ACTION ITEM: Where the listing below reaches the line containing "Click the PostalCode column header", start writing out lines exactly, and stop once the line containing "Open the Changelog menu item" has been written.
*** Opening of THE DATA ***
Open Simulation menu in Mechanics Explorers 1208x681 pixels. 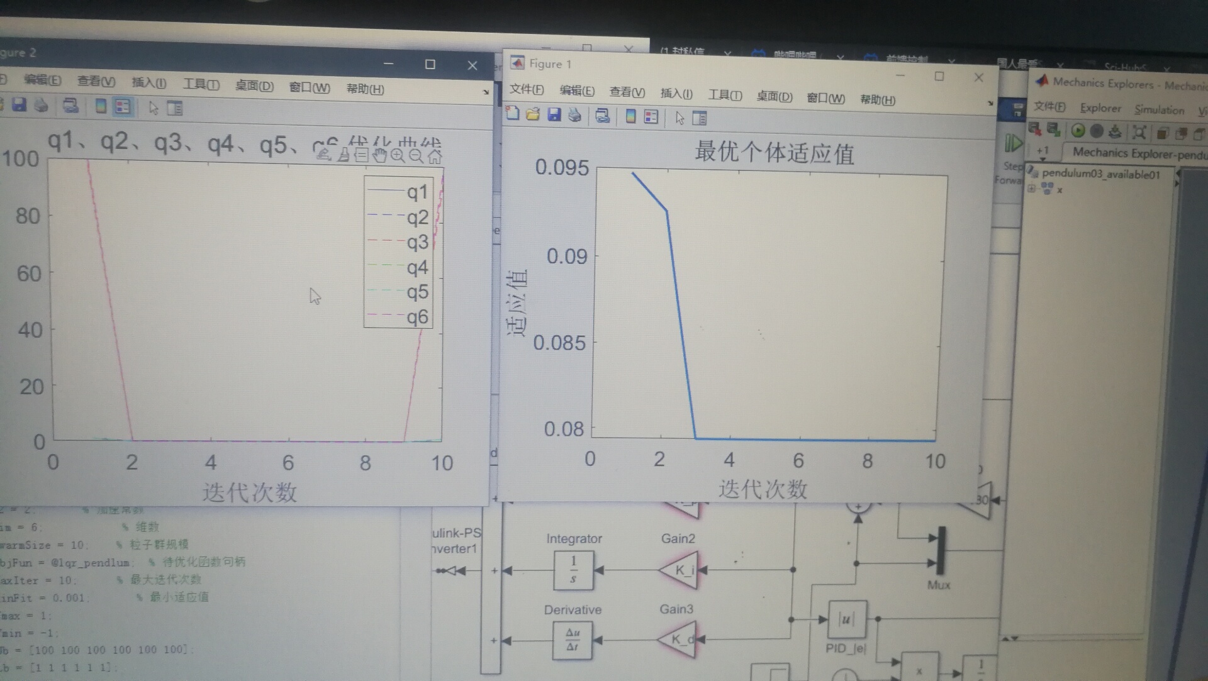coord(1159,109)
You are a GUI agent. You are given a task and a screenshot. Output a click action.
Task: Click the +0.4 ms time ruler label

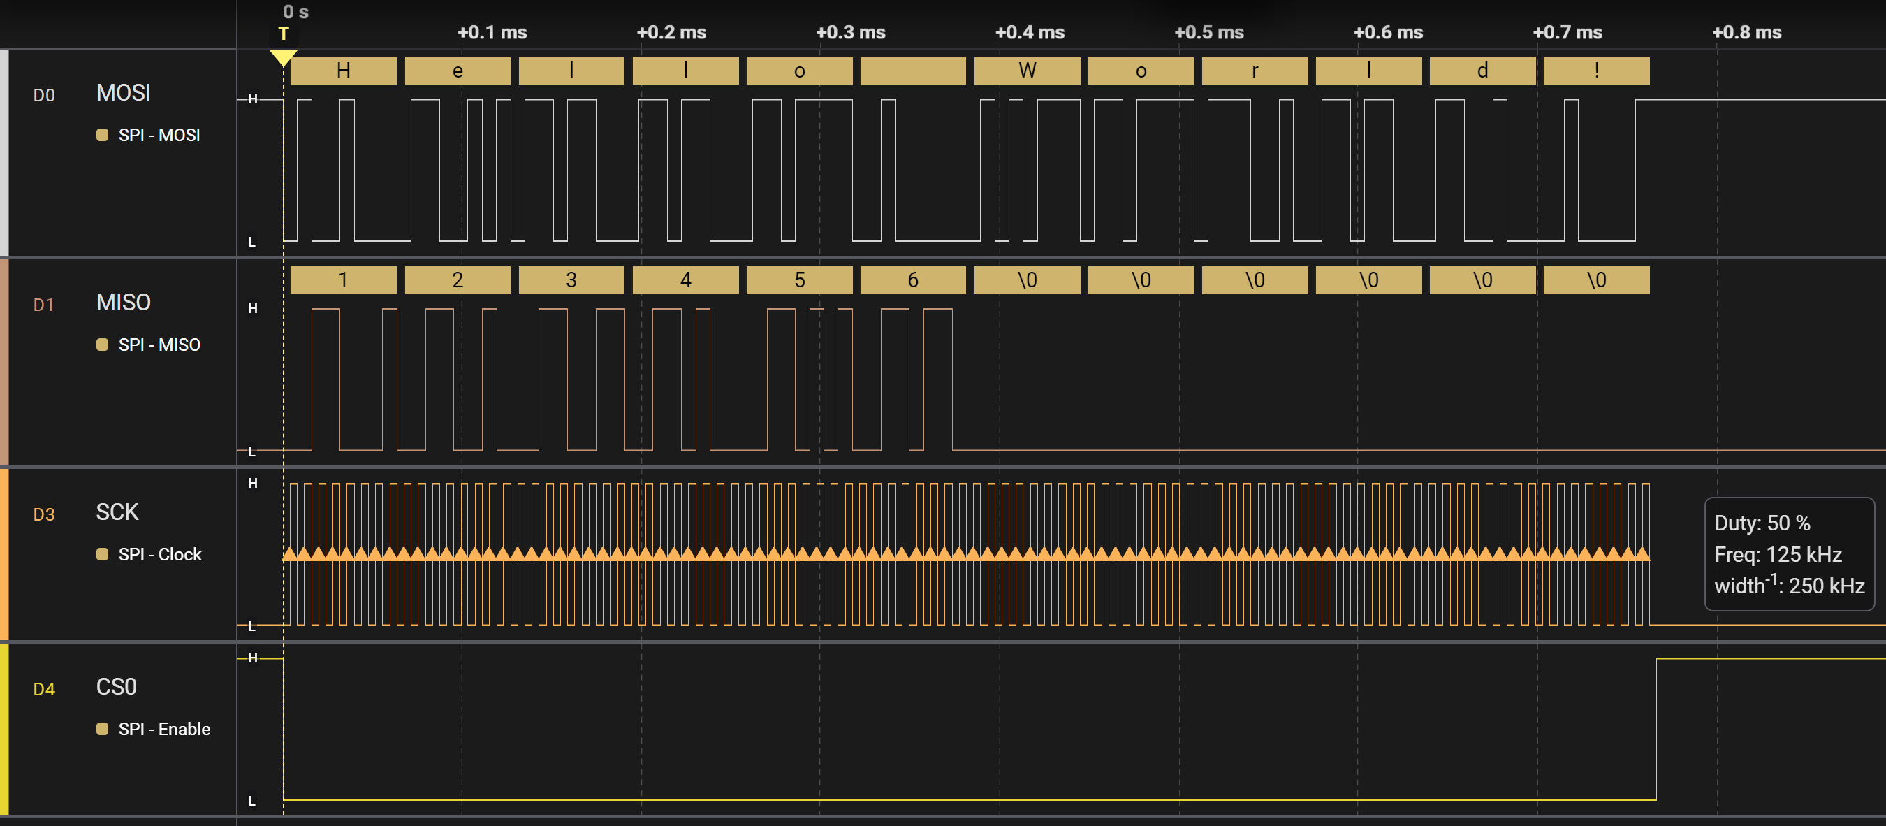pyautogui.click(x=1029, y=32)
*** Close of THE DATA ***
*** Opening of THE DATA ***
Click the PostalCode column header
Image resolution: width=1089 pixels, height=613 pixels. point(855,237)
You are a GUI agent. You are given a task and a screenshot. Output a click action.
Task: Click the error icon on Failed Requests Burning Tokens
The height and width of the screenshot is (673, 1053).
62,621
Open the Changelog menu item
*** Close of THE DATA ***
TASK ANSWER:
Click the PostalCode column header
Image resolution: width=1089 pixels, height=613 pixels. point(855,237)
You are a GUI agent. You are given a task and a screenshot. Output a click action.
Task: Click the error icon on Failed Requests Burning Tokens
The height and width of the screenshot is (673, 1053).
62,621
Open the Changelog menu item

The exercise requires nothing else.